Top agency positions are left vacant when nominations and confirmations lag, but their functions are not usually neglected. In many cases, an acting official is at the desk. The Federal Vacancies Reform Act of 1998 allows temporary officials to wield full authority in most agencies (but, critically, not in top jobs in independent regulatory commissions such as the National Labor Relations Board). The law limits how long these acting officials can serve, but many agencies operate by delegating responsibilities to other officials, even after these periods expire.

              

For example, June 10 was the final day acting Commissioner Daniel Werfel could head the Internal Revenue Service with that title. That day, Obama named him principal deputy commissioner and deputy commissioner for services and enforcement, which is now the top IRS position. Furthermore, once Obama submits a nomination for the commissioner's job, the law allows it to be filled by an acting officer, so Werfel's title may change again.

              

4. Judicial nominations are usually controversial.

              

It depends on the court. Confirmation rates tend to be lower for appellate court judges than for members of independent regulatory commissions and boards - the agency nominees battling the lowest confirmation odds - but higher for district court judges. According to the Congressional Research Service, the past five presidents ranged in their success on first-term nominees to appeals courts, from 67.3 percent to 86.8 percent. The rates are higher for district courts, from 76.9 percent to 95 percent. Obama fares next-to-last in each category.

              

The process also matters, and delays seem to be increasing. Before the Clinton administration, it was unusual for the Senate to conduct a roll-call vote on a lower-court nomination - a tactic that can delay confirmation. Meanwhile, Obama is the only modern president whose nominees for district and appeals courts have taken, on average, more than half a year to confirm.

              

5. Refusing to confirm presidential nominees is a fair way to rein in government.

              

Before the compromise reached this past week, Sen. Lindsey Graham, R-S.C., refused to confirm nominees to the NLRB after the agency sued Boeing over a new plant in his home state.

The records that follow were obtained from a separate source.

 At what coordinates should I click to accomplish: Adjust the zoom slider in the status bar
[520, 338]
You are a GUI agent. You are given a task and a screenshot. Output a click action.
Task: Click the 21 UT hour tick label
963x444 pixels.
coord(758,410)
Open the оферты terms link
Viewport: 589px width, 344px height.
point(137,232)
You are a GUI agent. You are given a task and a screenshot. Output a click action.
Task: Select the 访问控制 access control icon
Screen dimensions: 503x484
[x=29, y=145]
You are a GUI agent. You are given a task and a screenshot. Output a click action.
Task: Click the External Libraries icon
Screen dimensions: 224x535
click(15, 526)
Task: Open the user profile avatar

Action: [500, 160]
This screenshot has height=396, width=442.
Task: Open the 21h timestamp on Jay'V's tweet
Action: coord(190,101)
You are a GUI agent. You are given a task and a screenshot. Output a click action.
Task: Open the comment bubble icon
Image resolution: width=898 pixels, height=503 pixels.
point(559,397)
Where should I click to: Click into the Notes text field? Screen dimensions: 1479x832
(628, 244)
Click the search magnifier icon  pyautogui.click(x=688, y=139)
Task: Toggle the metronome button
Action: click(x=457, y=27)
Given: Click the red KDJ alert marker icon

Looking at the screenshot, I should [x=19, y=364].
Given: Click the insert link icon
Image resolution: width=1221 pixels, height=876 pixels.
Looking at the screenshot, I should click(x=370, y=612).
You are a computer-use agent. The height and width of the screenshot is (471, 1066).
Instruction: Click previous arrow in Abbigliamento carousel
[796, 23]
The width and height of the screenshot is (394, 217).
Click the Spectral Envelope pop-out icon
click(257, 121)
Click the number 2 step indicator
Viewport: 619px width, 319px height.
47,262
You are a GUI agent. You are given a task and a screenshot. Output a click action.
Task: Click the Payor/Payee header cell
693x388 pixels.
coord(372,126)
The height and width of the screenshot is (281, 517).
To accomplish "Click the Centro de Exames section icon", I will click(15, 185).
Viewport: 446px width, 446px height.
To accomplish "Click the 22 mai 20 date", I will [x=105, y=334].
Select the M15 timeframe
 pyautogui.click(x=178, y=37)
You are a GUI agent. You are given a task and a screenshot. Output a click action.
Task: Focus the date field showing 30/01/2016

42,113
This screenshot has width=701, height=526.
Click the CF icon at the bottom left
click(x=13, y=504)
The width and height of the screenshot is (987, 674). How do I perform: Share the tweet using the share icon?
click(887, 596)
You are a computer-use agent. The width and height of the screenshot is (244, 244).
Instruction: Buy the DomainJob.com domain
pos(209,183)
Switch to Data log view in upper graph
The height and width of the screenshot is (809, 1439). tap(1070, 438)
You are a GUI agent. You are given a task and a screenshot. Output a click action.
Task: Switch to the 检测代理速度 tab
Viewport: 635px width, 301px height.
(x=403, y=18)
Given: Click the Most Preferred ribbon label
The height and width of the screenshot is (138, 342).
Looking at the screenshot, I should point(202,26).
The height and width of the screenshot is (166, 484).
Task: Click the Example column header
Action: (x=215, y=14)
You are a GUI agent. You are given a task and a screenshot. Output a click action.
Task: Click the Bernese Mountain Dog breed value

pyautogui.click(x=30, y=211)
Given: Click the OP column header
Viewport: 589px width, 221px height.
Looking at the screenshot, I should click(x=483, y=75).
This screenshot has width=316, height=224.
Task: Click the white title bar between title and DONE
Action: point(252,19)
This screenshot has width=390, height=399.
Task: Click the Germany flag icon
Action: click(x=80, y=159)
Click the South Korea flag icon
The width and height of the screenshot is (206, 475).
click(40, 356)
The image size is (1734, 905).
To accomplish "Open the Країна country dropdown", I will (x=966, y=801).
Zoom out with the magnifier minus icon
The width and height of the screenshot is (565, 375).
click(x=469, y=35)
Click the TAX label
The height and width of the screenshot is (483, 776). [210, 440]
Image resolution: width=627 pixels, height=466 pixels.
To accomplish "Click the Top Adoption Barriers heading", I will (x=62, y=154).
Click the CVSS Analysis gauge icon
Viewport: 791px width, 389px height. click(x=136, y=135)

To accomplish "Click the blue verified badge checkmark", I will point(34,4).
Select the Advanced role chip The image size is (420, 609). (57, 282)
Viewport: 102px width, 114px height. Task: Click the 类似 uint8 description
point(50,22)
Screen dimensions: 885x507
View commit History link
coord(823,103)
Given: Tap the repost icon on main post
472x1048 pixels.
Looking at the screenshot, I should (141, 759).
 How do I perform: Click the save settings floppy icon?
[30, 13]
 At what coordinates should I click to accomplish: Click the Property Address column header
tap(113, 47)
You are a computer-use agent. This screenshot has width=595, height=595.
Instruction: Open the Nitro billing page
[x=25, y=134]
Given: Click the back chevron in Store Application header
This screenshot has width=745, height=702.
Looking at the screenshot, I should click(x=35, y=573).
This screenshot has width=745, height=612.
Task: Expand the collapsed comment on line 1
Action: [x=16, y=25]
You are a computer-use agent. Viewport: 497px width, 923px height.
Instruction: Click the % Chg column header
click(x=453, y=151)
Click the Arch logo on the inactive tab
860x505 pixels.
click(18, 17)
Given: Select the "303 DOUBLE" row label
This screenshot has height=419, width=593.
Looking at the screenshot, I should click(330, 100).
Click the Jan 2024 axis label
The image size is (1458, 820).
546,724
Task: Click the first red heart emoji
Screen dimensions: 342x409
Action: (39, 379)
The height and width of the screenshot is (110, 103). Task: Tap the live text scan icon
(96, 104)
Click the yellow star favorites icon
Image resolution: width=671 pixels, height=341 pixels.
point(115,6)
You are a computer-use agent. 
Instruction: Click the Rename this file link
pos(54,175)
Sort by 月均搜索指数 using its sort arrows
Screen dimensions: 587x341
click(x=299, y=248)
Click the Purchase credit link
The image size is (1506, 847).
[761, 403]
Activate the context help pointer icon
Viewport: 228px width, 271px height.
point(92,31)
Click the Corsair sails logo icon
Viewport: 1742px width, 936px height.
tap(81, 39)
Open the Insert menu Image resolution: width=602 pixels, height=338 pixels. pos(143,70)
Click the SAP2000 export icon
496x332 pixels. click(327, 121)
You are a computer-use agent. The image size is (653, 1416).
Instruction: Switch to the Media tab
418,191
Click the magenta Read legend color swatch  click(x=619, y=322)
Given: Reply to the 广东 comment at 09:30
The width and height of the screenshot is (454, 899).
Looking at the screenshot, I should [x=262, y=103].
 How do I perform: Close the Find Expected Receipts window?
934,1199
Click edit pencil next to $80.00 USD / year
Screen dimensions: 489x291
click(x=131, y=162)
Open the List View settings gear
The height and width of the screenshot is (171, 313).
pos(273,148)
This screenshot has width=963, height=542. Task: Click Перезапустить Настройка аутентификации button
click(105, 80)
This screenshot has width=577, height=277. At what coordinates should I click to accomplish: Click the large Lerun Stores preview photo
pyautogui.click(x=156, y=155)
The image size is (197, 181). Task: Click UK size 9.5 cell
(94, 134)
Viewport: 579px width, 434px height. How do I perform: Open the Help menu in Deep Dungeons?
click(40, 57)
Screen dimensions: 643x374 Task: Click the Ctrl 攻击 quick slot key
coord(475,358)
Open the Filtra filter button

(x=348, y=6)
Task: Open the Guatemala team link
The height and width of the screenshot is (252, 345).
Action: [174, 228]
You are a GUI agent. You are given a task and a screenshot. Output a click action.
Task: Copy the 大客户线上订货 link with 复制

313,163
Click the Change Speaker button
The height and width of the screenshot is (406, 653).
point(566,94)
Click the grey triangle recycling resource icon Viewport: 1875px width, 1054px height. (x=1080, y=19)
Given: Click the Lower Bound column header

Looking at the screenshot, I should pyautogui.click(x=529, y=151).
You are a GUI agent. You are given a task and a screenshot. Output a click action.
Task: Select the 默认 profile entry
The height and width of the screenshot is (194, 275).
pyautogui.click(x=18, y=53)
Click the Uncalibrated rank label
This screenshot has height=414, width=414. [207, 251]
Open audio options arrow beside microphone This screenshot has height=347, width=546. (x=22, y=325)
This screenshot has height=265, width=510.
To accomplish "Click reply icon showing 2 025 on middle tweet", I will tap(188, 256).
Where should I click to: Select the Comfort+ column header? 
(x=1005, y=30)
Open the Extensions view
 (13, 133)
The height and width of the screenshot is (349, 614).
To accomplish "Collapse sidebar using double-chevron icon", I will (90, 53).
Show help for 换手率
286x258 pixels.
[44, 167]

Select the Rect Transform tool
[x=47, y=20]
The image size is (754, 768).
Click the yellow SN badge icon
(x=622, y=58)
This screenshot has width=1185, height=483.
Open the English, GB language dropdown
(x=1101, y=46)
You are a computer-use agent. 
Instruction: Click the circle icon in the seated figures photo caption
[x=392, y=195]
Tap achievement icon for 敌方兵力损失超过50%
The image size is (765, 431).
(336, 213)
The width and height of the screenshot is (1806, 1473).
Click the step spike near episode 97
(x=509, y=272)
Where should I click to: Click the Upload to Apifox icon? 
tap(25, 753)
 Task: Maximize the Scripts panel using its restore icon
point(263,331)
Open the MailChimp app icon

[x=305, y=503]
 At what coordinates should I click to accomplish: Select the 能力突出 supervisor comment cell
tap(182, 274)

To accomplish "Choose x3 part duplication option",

The agency alleged that the company illegally moved work to South Carolina to retaliate for strikes by employees in Washington state. Graham and others hoped to cripple the agency - as did Democrats who used similar tactics in the final months of President George W. Bush's administration to delay a more conservative NLRB. (Boeing eventually settled with the agency, agreeing to create more unionized jobs in Seattle.)

              

In independent commissions not covered by the Vacancies Reform Act, such tactics can create great delay and uncertainty. But unless Congress repeals the laws governing those entities, their work remains necessary. For example, courts' caseloads are not reduced to account for judicial vacancies, and disputes between workers and management must still be resolved when the NLRB is hamstrung.

Graham conceded this past week that the confirmation process is not a proper way to change government obligations. He said that Richard Cordray - nominated to head the Consumer Financial Protection Bureau, created in 2011 under the Dodd-Frank Wall Street Reform and Consumer Protection Act - "was being filibustered because we don't like the law. That's not a reason to deny someone their appointment. We were wrong."